Les liaisons aériennes vers le Tigré d'Ethiopian Airlines, compagnie publique et seule à desservir cette région, ont été suspendues, ont également affirmé les sources diplomatique et sécuritaire.

Les vols, tout comme les services de télécommunications et bancaires, avaient été complètement suspendus durant la guerre, avant de reprendre à la suite de l'accord de paix conclu à Pretoria fin 2022. Leur suspension est une première depuis l'accord de paix.

Selon deux responsables d'Ethiopian Airlines, qui ont requis l'anonymat, les vols ont été interrompus pour "raisons opérationnelles", sans donner plus de détails.

L'un d'eux a toutefois déclaré "suspecter" que l'arrêt pour l'instant temporaire du trafic soit lié "aux tensions politiques" entre les autorités fédérales et l'administration au Tigré.

"Escalade militaire" 

Selon un journaliste à Mekele, joint au téléphone par l'AFP et qui a lui aussi requis l'anonymat, une "anxiété croissante" se ressent dans cette ville, capitale du Tigré.

Depuis plusieurs mois, la situation est tendue dans le nord de l'Ethiopie.

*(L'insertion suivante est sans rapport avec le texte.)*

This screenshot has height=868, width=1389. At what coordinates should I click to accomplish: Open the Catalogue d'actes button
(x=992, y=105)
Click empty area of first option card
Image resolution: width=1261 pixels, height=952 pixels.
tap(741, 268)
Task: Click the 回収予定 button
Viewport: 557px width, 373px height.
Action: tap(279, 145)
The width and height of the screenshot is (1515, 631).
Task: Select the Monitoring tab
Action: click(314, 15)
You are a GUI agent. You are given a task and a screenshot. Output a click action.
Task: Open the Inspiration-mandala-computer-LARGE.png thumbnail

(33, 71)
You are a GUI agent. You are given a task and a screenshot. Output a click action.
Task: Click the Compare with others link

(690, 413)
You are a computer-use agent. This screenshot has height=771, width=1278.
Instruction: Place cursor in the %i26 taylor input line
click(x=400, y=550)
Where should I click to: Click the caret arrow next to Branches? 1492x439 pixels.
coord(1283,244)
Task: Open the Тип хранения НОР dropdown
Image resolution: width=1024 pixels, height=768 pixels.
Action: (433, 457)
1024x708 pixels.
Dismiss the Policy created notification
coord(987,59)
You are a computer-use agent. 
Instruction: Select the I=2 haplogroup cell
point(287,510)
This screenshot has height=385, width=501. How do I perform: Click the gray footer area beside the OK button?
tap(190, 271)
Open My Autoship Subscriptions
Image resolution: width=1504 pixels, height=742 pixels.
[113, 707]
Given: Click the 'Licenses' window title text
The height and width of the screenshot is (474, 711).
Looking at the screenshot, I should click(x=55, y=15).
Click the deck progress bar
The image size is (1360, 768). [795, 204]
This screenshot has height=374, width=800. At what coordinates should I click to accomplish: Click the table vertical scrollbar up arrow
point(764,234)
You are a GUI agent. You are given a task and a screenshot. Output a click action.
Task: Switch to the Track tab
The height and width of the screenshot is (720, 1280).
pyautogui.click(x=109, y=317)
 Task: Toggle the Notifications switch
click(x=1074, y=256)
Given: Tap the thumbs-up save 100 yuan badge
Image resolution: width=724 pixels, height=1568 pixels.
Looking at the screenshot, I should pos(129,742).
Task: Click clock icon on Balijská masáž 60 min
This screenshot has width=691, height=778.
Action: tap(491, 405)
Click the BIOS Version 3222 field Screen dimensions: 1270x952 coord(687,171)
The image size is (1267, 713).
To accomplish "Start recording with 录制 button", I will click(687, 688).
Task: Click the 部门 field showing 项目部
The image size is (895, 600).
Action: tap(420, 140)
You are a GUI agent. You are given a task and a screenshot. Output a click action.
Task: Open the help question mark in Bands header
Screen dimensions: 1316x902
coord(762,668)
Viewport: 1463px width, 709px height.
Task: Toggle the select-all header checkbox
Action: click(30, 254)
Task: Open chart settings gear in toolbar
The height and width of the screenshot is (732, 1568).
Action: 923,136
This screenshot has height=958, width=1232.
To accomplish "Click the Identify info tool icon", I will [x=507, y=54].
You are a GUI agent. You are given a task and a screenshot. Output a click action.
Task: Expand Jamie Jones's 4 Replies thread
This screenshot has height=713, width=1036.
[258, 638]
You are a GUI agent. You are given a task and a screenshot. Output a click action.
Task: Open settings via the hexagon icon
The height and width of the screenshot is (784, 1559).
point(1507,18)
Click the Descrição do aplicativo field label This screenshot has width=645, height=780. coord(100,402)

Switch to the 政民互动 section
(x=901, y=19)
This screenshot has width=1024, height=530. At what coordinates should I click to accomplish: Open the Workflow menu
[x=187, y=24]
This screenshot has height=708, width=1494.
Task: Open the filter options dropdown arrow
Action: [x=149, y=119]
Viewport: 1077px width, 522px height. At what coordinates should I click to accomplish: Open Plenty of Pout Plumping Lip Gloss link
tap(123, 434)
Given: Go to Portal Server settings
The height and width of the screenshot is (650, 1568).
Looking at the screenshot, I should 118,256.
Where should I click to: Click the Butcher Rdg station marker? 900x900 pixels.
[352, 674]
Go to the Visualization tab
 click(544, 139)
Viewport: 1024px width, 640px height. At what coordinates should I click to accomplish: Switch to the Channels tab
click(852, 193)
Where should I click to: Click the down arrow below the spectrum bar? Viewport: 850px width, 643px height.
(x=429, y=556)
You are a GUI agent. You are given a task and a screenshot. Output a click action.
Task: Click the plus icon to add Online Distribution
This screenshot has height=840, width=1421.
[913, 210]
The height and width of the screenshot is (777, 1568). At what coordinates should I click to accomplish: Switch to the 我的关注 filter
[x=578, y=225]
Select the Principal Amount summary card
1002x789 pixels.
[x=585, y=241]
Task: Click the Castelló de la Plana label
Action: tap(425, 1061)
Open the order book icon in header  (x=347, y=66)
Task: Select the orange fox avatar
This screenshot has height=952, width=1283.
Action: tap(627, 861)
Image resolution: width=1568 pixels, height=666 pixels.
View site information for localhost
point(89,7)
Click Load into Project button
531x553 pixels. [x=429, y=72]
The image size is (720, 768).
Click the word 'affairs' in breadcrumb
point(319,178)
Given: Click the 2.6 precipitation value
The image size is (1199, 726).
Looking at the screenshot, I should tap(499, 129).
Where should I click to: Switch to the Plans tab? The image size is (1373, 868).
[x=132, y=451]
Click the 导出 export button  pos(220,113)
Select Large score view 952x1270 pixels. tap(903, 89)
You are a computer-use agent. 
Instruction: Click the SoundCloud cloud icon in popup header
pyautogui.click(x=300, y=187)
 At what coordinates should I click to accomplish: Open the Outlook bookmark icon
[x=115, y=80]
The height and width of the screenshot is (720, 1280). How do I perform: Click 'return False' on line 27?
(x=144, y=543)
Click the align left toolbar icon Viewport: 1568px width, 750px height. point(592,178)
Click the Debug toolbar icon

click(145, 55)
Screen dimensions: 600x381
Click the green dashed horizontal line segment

Des forces amhara et érythréennes sont toujours présentes dans la région, en violation de l'accord de paix de Pretoria - auquel elles n'ont pas participé - qui prévoyait leur retrait.

Début 2025, le chef de l'administration intérimaire au Tigré, institution mise en place par Addis Abeba, avait été contraint de fuir Mekele, la capitale régionale, en raison de divisions croissantes au sein du TPLF.

Ce parti qui a dominé l'Ethiopie pendant presque trois décennies avant de se retrouver marginalisé après l'arrivée au pouvoir en 2018 du Premier ministre Abiy Ahmed et d'être aujourd'hui radié, est accusé par les autorités fédérales de s'être rapproché de l'Erythrée voisine.

Les relations entre les deux voisins de la Corne de l'Afrique, qui s'étaient réchauffées durant la guerre du Tigré, lorsque les troupes érythréennes avaient appuyé les forces fédérales éthiopiennes, sont de nouveau acrimonieuses, nourries de discours belliqueux, faisant planer le risque d'un nouveau conflit.

Pour Kjetil Tronvoll, professeur à Oslo New University College et spécialiste de la zone, cette confrontation entre forces fédérales et tigréennes "n'est pas surprenante". "Le risque d'une escalade militaire est grave, et il est possible que des forces non éthiopiennes viennent appuyer les forces tigréennes", a-t-il confié à l'AFP.